Case studies·Tools

Tarsnap

Paranoid backups on S3, EC2, and one developer’s C code

Colin Percival’s Tarsnap is online backup for the truly paranoid: client-side encryption and deduplication, a log-structured filesystem on Amazon S3, and a tiny EC2 footprint for metadata. Solo operator, published architecture, no hype stack.

2006–2008

AWS as building blocks, not a religion

Private beta · among first-generation AWS users

Percival started Tarsnap in 2006 while already deep in FreeBSD security work. His December 2008 blog post walks through the design: all user data lands in S3; EC2 runs a cache and cleaning processes because S3↔EC2 bandwidth is free.

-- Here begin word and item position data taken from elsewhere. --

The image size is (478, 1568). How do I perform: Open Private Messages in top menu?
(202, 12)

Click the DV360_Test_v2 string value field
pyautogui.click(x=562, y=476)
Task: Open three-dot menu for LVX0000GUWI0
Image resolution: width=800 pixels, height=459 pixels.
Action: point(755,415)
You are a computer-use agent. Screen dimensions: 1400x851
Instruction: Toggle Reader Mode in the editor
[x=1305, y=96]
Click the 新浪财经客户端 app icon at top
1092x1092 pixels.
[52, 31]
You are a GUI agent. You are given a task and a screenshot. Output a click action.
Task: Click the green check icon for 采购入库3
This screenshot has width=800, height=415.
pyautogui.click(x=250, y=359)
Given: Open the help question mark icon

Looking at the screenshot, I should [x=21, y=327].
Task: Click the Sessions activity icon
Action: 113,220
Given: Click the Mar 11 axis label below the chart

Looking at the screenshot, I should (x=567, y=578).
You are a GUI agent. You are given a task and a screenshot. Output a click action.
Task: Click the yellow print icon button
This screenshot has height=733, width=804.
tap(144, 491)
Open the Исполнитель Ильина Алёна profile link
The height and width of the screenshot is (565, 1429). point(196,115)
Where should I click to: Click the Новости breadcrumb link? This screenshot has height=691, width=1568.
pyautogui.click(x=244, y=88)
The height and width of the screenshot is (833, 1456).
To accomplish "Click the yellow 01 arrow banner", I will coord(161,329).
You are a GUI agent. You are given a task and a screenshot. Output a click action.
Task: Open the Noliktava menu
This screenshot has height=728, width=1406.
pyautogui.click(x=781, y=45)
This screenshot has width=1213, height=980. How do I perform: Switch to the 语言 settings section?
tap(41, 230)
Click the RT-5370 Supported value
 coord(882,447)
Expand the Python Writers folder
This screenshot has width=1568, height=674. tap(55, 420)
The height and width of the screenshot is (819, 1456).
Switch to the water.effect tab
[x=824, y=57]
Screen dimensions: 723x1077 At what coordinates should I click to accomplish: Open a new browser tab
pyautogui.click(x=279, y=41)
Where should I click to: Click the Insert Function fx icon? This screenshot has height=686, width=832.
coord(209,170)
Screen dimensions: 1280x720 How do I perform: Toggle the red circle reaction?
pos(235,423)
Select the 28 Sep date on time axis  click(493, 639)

Incoming writes log to S3 before the server acknowledges the client — S3 is the source of truth, EC2 is replaceable. No venture deck, no sharded hipster database on day one.

Lesson

Pick cloud primitives that match your failure modes. If EC2 dies, replay logs from S3 — design for that on purpose.

2008–2012

Public beta, outage drills, boring recovery

Public beta (2008) · solo operator

Tarsnap reached public beta with architecture documented on daemonology.net and in conference talks (EuroBSDCon slides describe the full client/server split). The client deduplicates and encrypts before upload; the server never sees plaintext.

A July 2012 outage tested the worst case: EC2 power loss and filesystem corruption. Recovery meant replaying operation logs from S3 — slow, scary, and exactly what the design promised. Percival wrote up every lesson.

Lesson

Document your disaster recovery before Twitter documents it for you. “Rebuild from S3 logs” is a feature, not an embarrassment.

2013–today

Still minimal, still paranoid, still solo-scale

Solo-founded · long-running profitable niche (public talks + blog)

Years later Tarsnap remains a command-line tar frontend with cryptography done right — not a dashboard company. Percival continues publishing on daemonology.net about AWS quirks, FreeBSD on EC2, and backup engineering.

The stack did not pivot to multi-region Kubernetes. It doubled down on correctness, auditability, and a user base that reads source code for fun.

Lesson

Security-sensitive infra rewards boring storage and explicit logs over fashionable orchestration layers.

Sources

Facts drawn from public engineering posts and interviews. Numbers are approximate where sources disagree — we're stack advisors, not historians.